Step 4: Foods rich in beta carotene, Vitamin C and antioxidants which serve to protect cell health. Good sources include green and yellow vegetables.
Step 5: Ginger based on its anti-inflammatory properties. Candied ginger makes a good food source.
Arthritis: Best Foods to Eat in Daily Diet
1. Rich natural food sources of Omega 3. Good choices include:
2. Foods rich in citrus based flavonoids. These serve to reduce inflammation commonly associated with arthritis.
We do not recommend taking NASID's for inflammation as health studies have shown they are related to elevating blood pressure.
Always get your fix from natural food choices which include the follow for citrus flavonoids including the following:
All berries such as strawberries, blueberries, blackberries, raspberries, acai, and goji.
Oranges, including blood oranges and their juices.
Melons including watermelon, honeydew and cantaloupe.
Lemons, limes and their juices.
3. Candied ginger may provide relief for some individuals.
4. Foods rich in zinc may also provide relief.

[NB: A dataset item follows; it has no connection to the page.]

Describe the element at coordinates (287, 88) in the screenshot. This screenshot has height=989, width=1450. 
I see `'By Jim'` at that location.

Those include baked beans, Alaskan King crab, oysters.
Arthritis: Foods to Avoid in Eating Plan
Foods and beverages which present allergy reactions. The symptoms may range from a slight rash to a nasty and serious case of hives.

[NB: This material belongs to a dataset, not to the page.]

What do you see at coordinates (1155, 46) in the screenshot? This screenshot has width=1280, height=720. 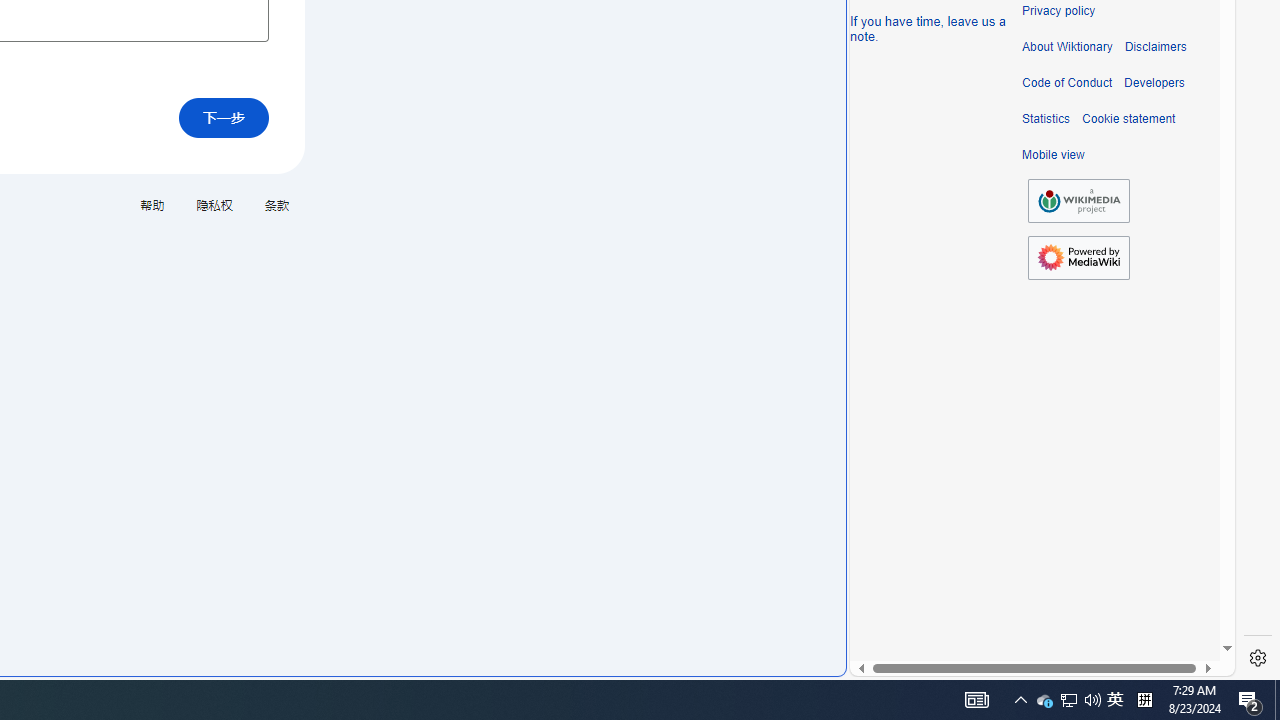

Omega-3 oils as found in fish should be eaten 2-3 times per week, the specific amount based on current nutritional requirements. One serving of most fish species, such as salmon equals three ounces of cooked meat. Most animal proteins cook down about 1 ounce, so starting with four ounces of raw meat makes a good rule of thumb as after the cooking process, the amount will be equal to one serving size.
We do not recommend Omega-3 or any type of fish oil supplements for treat arthritis. They may cause more harm than any good that could be received. Always check with your attending doctor before doing such.
In addition, excessive consumption of Omega-3's pose increased risk for bleeding which can be significant with individuals with blood clotting issues.
A well-balanced diet is one of your best natural and most effective defenses against arthritis flare-up.